While I was in animation school I did a lot of background art for my fellow classmate's films. One project had over 60 backgrounds, so I created a simple efficient graphic style that looks good. It works best for organic backgrounds set in nature, but you can manipulate it however. I've done 3 pieces for 3 different seasons to showcase this style, and so I can talk about my process. I painted this chunk of grass to easily show my steps:
Blocking out good silhouettes is important (for anything but especially graphic styles). I usually start with a sketch, but this time I selected my shape with the lasso tool, picked two green colors, varying slightly in hue, and filled it. I made a new layer, selected different shapes for leaves and separate grass stalks, and filled those with another gradient. Next I go back to the base layer, select areas for shadow, open up Hue/Saturation and darken and saturate it. I do the same for highlights, expect I make it lighter and more yellow. Then I added some more details on top. I duplicated my grass and put some in the foreground, and filled some tiny circles to imply flowers.

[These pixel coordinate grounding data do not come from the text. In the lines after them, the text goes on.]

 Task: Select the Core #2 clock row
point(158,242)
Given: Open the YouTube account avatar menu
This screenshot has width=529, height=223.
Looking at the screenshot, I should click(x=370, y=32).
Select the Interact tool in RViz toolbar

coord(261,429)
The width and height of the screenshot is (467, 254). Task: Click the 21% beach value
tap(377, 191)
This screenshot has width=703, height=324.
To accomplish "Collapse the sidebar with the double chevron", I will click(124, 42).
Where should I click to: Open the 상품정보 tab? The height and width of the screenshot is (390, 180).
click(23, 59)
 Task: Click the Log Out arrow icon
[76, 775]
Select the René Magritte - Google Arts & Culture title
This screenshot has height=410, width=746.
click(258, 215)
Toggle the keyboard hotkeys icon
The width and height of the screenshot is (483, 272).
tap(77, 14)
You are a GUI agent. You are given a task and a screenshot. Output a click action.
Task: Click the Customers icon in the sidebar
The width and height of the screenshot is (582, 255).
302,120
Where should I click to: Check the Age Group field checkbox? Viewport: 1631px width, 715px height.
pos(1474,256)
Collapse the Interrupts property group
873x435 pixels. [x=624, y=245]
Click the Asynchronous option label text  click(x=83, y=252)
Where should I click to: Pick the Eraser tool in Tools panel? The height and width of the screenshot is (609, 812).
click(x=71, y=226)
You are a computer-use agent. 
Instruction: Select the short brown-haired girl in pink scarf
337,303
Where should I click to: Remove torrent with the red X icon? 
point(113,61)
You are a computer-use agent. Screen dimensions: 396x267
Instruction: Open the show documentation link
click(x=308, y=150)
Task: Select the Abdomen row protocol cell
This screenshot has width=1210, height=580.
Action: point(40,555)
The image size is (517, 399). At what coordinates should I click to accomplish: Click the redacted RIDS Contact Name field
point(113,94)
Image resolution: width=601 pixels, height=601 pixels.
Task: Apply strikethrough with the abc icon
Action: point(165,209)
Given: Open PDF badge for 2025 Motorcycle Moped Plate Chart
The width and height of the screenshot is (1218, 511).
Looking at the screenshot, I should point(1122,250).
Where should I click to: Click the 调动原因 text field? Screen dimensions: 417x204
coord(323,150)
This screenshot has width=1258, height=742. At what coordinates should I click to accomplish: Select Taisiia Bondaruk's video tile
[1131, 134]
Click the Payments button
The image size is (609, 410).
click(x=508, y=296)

Last, I took a photo texture of a leaf, cut it out around my elements, and set the layer to "Soft Light", lowering the opacity as desired. (An easy way to select the layer is to press command+click on the tiny box on the layer palette, click shift to add selections to additional layers.) I like to select textures that go with the subject of what I'm painting, but that aren't necessarily a normal texture. For instance, I put spring flowers on tree trunks if the scene takes place in springtime.
If I'm painting an actual scene, I start with preliminary sketches to figure out composition and and subjects. I'll usually make a fairly final sketch and then do either a gray scale or a color study before I get to the lasso tool.
Once I start blocking it out, I fill all the basic shapes with gradients before I start with detailing, shadows and highlights. This helps me to visualize the scene and see if the composition is working without getting distracted with pretty textures and colors.
The nice thing about this style is it can go from looking pretty plain at the blocking stage, to having a lot of visual "tooth" as my artist friend Rachael Briner likes to say.